We also observed that patients with HCC had a higher serum insulin level compared to patients with cirrhosis but no HCC, yet the difference was not statistically significant. Radwan et al. found in their study that the insulin level was statistically significantly higher in patients with HCC compared to patients with chronic liver disease without HCC [22]. Imai et al. detected a positive correlation between platelet count and a negative correlation of bilirubin level with serum chemerin levels [21]. On the other hand, neither the results of biochemical tests (ALT, AST, GGTP, glucose, cholesterol, creatinine) nor the CBC results distinguished between patients with cirrhosis and patients with primary hepatocellular carcinoma, both with a single lesion and with disseminated cancer, with the exception of serum AFP level, which increased with the progression of cancer. We also did not observe any correlation between the analyzed parameters and patients with a single HCC lesion and patients with disseminated HCC.
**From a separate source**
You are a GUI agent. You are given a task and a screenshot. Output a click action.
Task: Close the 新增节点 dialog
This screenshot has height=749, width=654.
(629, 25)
The etiology of cirrhosis, with or without HCC, varied across our patients. Although the most common etiological factor of cirrhosis and, consequently, HCC was HCV infection, there were also many cases of toxic (ethyl alcohol) or mixed-toxic etiology. We did not observe significant differences between patients with liver disease of viral and other etiologies. In a study by Kukla et al., patients with HCV infection with more advanced fibrosis, depending on the degree, tended to have lower levels of chemerin [27]. However, in the group of patients with both cirrhosis and HCC, similar serum chemerin levels were observed in patients with HCV infection and in patients with liver cancer of other etiologies.
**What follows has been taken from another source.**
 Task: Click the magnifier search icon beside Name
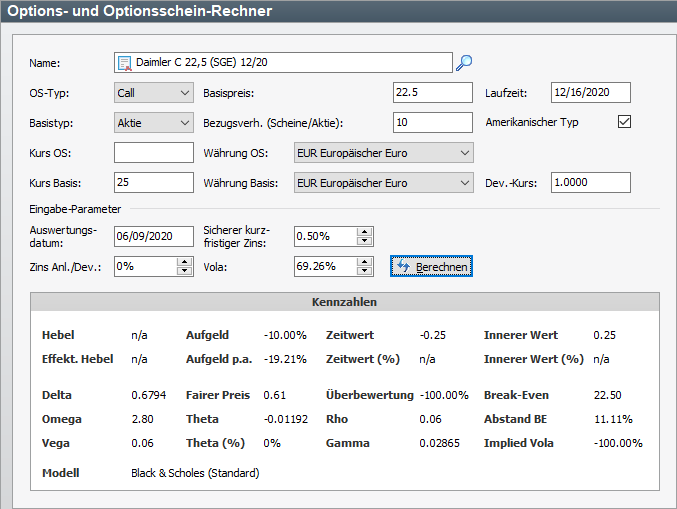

The assessment of serum chemerin levels seems to be helpful in the diagnosis of HCC, but a limitation of this study was the relatively small cohort. Therefore, we intend to continue the study of chemerin levels in HCC patients.
In conclusion, the assessment of serum chemerin levels appears to be useful in the diagnostic and prognostic processes focused on assessing the progression of HCC, complicated by cirrhosis of various etiologies. The assessment of insulin level has proven helpful in differentiating the early stage of hepatocellular carcinoma.